Information given: Begin
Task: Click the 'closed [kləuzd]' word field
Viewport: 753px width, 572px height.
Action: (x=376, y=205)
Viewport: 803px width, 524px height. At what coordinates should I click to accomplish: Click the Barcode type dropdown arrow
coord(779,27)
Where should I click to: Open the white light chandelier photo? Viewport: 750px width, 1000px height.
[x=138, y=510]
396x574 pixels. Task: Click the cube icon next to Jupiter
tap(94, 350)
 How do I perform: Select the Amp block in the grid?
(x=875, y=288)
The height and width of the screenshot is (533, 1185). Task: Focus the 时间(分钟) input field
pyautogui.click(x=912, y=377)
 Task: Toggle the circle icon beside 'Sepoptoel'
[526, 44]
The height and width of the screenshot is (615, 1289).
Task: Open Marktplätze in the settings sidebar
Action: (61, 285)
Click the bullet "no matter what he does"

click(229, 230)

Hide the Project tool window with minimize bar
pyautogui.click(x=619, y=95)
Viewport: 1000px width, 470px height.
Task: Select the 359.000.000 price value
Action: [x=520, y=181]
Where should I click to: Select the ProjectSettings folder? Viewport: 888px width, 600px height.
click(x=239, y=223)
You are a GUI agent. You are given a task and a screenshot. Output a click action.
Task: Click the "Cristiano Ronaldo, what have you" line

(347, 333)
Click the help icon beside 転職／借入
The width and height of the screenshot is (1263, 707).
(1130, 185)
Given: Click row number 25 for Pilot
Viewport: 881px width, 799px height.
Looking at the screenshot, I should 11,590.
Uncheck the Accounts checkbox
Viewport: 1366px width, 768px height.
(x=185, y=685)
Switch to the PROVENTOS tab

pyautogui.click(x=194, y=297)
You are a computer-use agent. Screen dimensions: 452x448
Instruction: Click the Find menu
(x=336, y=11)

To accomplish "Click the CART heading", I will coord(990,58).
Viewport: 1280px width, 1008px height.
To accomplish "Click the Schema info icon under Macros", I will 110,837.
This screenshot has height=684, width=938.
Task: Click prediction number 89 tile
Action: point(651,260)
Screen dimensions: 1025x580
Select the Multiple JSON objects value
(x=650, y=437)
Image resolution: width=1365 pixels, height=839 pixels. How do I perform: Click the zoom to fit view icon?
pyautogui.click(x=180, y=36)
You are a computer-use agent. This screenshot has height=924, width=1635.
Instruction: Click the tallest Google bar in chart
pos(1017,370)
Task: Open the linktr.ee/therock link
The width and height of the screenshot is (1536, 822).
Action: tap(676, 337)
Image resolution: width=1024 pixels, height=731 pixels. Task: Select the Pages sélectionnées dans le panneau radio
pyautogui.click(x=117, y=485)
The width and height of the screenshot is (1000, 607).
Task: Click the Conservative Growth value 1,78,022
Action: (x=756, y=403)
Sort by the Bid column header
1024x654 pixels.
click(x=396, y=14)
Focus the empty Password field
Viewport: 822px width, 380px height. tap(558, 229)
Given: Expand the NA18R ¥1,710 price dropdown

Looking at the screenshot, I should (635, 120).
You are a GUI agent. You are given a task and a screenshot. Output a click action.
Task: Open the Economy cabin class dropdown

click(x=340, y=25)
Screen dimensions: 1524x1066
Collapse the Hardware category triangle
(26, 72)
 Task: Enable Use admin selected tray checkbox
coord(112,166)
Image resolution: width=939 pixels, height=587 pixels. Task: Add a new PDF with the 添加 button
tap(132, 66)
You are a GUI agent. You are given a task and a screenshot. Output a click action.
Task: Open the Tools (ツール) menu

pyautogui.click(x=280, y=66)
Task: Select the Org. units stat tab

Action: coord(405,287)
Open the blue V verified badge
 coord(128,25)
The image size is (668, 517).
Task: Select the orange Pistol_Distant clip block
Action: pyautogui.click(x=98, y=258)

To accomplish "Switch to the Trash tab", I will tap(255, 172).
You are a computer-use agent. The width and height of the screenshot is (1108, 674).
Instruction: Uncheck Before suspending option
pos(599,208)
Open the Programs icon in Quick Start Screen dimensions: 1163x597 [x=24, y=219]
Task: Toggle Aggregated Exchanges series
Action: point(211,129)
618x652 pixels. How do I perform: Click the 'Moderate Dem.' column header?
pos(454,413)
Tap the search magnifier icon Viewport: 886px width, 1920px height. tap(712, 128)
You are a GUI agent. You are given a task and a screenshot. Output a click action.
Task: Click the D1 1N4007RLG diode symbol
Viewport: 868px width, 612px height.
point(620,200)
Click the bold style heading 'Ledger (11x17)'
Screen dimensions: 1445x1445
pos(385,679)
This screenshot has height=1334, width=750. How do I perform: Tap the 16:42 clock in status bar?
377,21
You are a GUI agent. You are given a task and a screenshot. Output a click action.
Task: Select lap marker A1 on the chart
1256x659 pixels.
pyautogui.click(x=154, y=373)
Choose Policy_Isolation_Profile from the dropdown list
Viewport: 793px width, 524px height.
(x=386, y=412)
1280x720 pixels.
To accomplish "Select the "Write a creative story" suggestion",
Information given: End
> **Action item**
In the records above, find the line containing "Given: Click row number 25 for Pilot" and restate word for word every line from the first through that one.

> **Exercise output**
Task: Click the 'closed [kləuzd]' word field
Viewport: 753px width, 572px height.
Action: (x=376, y=205)
Viewport: 803px width, 524px height. At what coordinates should I click to accomplish: Click the Barcode type dropdown arrow
coord(779,27)
Where should I click to: Open the white light chandelier photo? Viewport: 750px width, 1000px height.
[x=138, y=510]
396x574 pixels. Task: Click the cube icon next to Jupiter
tap(94, 350)
 How do I perform: Select the Amp block in the grid?
(x=875, y=288)
The height and width of the screenshot is (533, 1185). Task: Focus the 时间(分钟) input field
pyautogui.click(x=912, y=377)
 Task: Toggle the circle icon beside 'Sepoptoel'
[526, 44]
The height and width of the screenshot is (615, 1289).
Task: Open Marktplätze in the settings sidebar
Action: (61, 285)
Click the bullet "no matter what he does"

click(229, 230)

Hide the Project tool window with minimize bar
pyautogui.click(x=619, y=95)
Viewport: 1000px width, 470px height.
Task: Select the 359.000.000 price value
Action: [x=520, y=181]
Where should I click to: Select the ProjectSettings folder? Viewport: 888px width, 600px height.
click(x=239, y=223)
You are a GUI agent. You are given a task and a screenshot. Output a click action.
Task: Click the "Cristiano Ronaldo, what have you" line

(347, 333)
Click the help icon beside 転職／借入
The width and height of the screenshot is (1263, 707).
(1130, 185)
Given: Click row number 25 for Pilot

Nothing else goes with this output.